The RealReal’s biggest operating cost, however, is what the company calls “Ops & Tech,” which comprises of IT costs, product fulfilment and authentication. This category cost $105 million in 2018, which implies a cost of about $40 per item of the 2.6 million products sold last year. So when a customer buys a $15 Rag & Bone T-shirt, the company loses $25 — and that’s not counting the marketing cost per acquisition and SG&A. Of course, most items for sale on the site cost far more than $25: the average order value was $446 in 2018.
Those investments could pay off if the company can find ways to authenticate items using technology, limiting the number of authenticators it needs to retain. Some resellers, including Tradesy, already use algorithms to verify sellers rather than vet individual items. However, The RealReal has said it is committed to having all products physically authenticated by human specialists rather than artificial intelligence.
For its part, The RealReal projects that these costs will decrease as a percentage of revenue in the long term as they continue to invest in technology that could make authentication more efficient.

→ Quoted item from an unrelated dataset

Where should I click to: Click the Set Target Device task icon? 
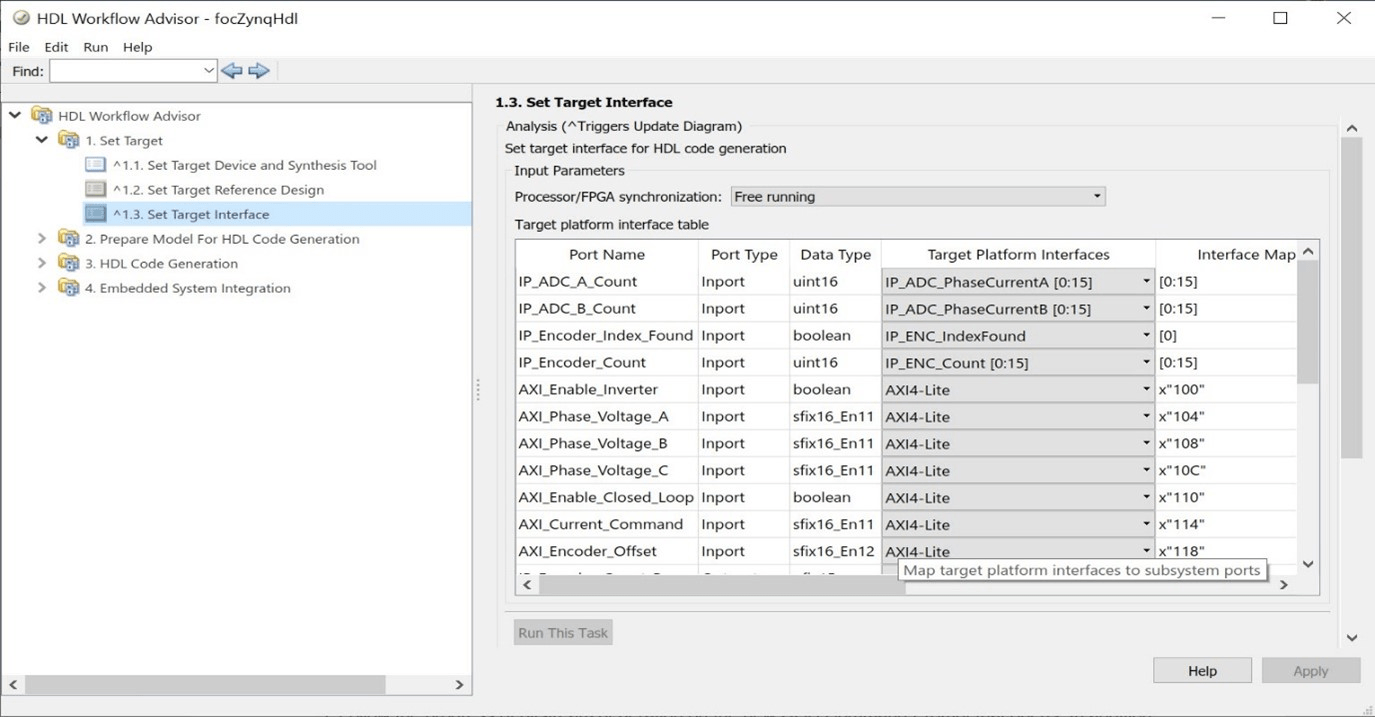click(x=96, y=165)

"We have built a proprietary technology platform that powers our complex single-SKU inventory model and merchandising operations, which include authenticating, copywriting, pricing and photographing up to 14,000 unique items a day in 2018," the company in its IPO filing. "By leveraging our technology platform, automation and machine learning, we are able to drive operational efficiencies at scale."
The RealReal declined to comment for this story.
Regardless of its high operating costs, Hali believes The RealReal will perform well.
“It’s a disruptor and a part of today’s market, part of today’s shared economy,” she said, pointing to Footlocker’s investment in sneaker resale site GOAT and Neiman Marcus’ minority stake in Fashionphile, an e-commerce platform similar to The RealReal.
The RealReal’s IPO follows that of Revolve last week and Farfetch in late last year. Given the decline of traditional brick-and-mortar retail, investors have an appetite for new concepts, Hali added. “Retail has to be disrupted and the focus moving forward will be subscription sites, resale sites, specialty concepts, and off-price models, and this is all taking share from the department store sector.”